紅磚老鐵門,兒時的老院子。
推開門,熟悉的氣息撲面而至,久違了十五年的時光在老鐵門的背后慢慢打開。
方言里這個叫做過道兒,不足兩米的空間卻是兒時歡樂的天地,踢鍵子跳房子,丟沙包做游戲,狹窄的空間卻能容納七八個孩子,那時候真的是好天真好愜意。
墻上還清楚的寫著幾道算術題,個位數的乘法不知是誰考了九十分。可能是著急去上學吧,都忘記了寫下名字。
老木門已經留下了太多痕跡,坑坑洼洼的斑駁好像在記錄著光陰的故事。
吱呀一聲,門縫里陽光撒了進去,就像二十年前那個黃昏一樣,幾縷青煙從煙筒里飛出,蜂窩煤也在輕聲的作響。爐子上的水壺又開始叫喚了,是水又開了吧。好想放一塊紅薯上去,一直等到天亮。
補了很多次的窗臺,印象里它比我要高得多。可今天,它好像變矮了,二十多年,它也老了。
墻上還有偷懶記下的幾個電話號碼,字還清楚,卻早不記得誰是誰了。模糊看出了牛昊兩個字,看不清的電話號碼應該早已不用了吧。
墻上半掛著仙鶴的裝飾牌,好像看到了兒時媽媽踩著椅子往牌匾后藏錢的身影。搬離小屋的十五年里,好像只剩它在這里孤獨的懸掛。
我的小屋里還有一張竹子裝飾畫,二十多年的時光,好像從來沒有仔細地看過它。
兒時和小伙伴放火燒壞的木門子,擋上一塊木板,一用又是二十年。那天晚上沒有尿床,我知道了“玩火會尿床”的傳說都是騙人的。
墻上的手繪畫不知褪了幾層皮,就好像越來越模糊的記憶。你看見那個樹了嗎,它好像也快要看不見了吧。
廚房的老門子靠在墻上,可廚房卻不知道去哪兒了。玻璃的倒影里好像看見了一個孩童,他最喜歡吃媽媽用液化氣炸的肉丸子。
院兒里的老石榴樹,明年又要開花了吧,高高的圍墻擋住了它的太陽,不得不只能往高處長。現在,那么高的爸爸都摘不到石榴了吧。
掏鳥窩是兒時小伙伴們最歡愉的游戲,那時候只有爬上梯子才能看到鳥窩里那只叫的最響的鳥兒是哪一只。現在伸手可及的距離,卻再也沒有了那種欣喜。
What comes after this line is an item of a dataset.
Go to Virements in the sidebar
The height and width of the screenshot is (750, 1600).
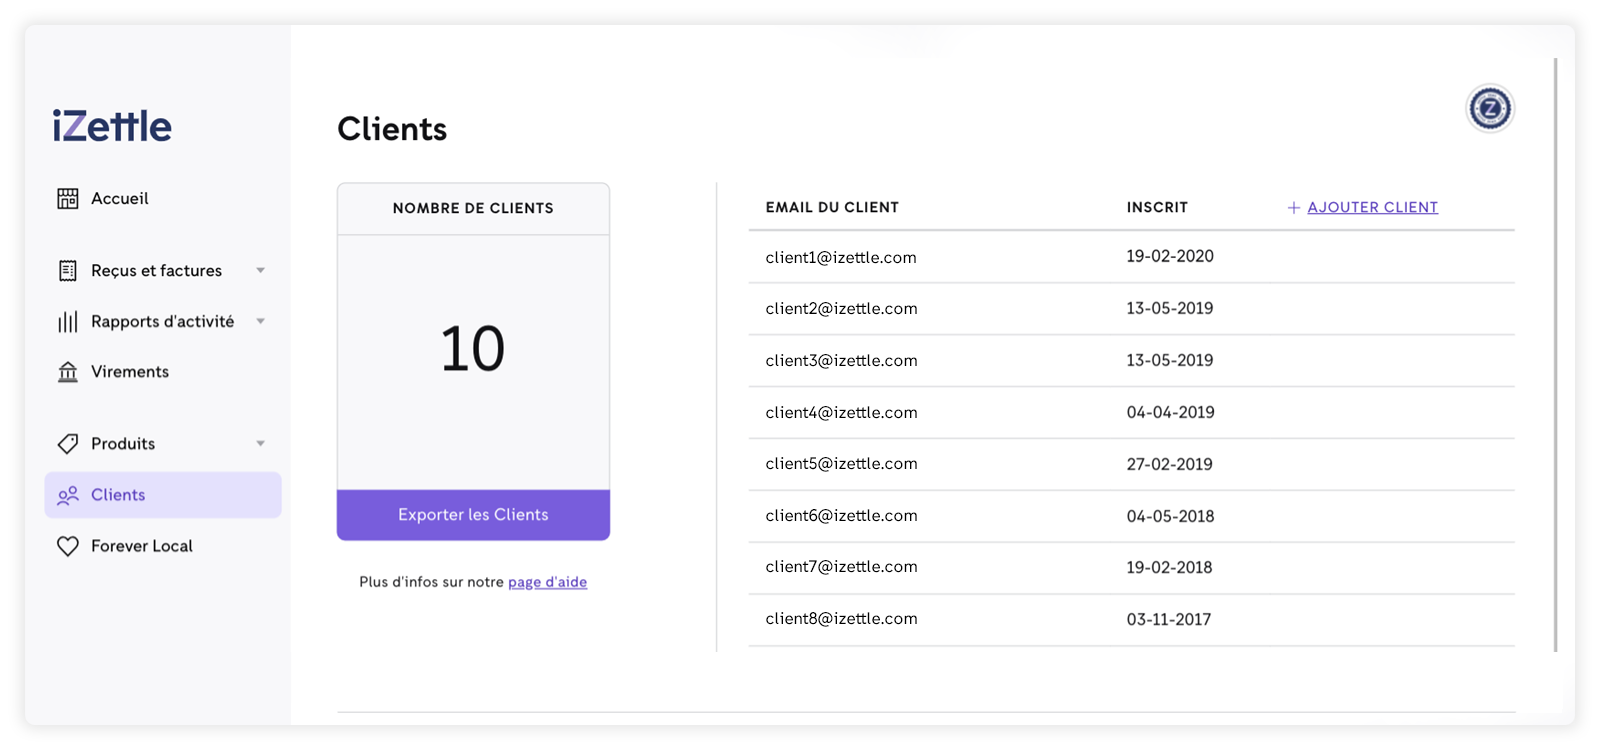(x=130, y=372)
門口的老電表箱里又有了新的鳥窩,這個季節鳥媽媽應該又帶著孩子飛去南方了吧。
墻上還有一行歪歪斜斜的拼音字母,bpmf聲母韻母,這應是后來學習播音主持最初的啟蒙了吧。
從來沒有仔細的看過這個門洞,它竟然做的這么精致。木制的屋頂,手繪的蘭花,還有凹凸不平的水泥墻面和手工的字跡,看不清楚的年份,算一算應該有三十年了吧。
關上了老鐵門,也關上了兒時的記憶。再拍一拍門上的鐵環,想聽一聽時光里的應答。不知道下一個十五年,門上的兩個獅子還會記得我嗎?這個十五年我長大了,下一個十五年我也會老了吧。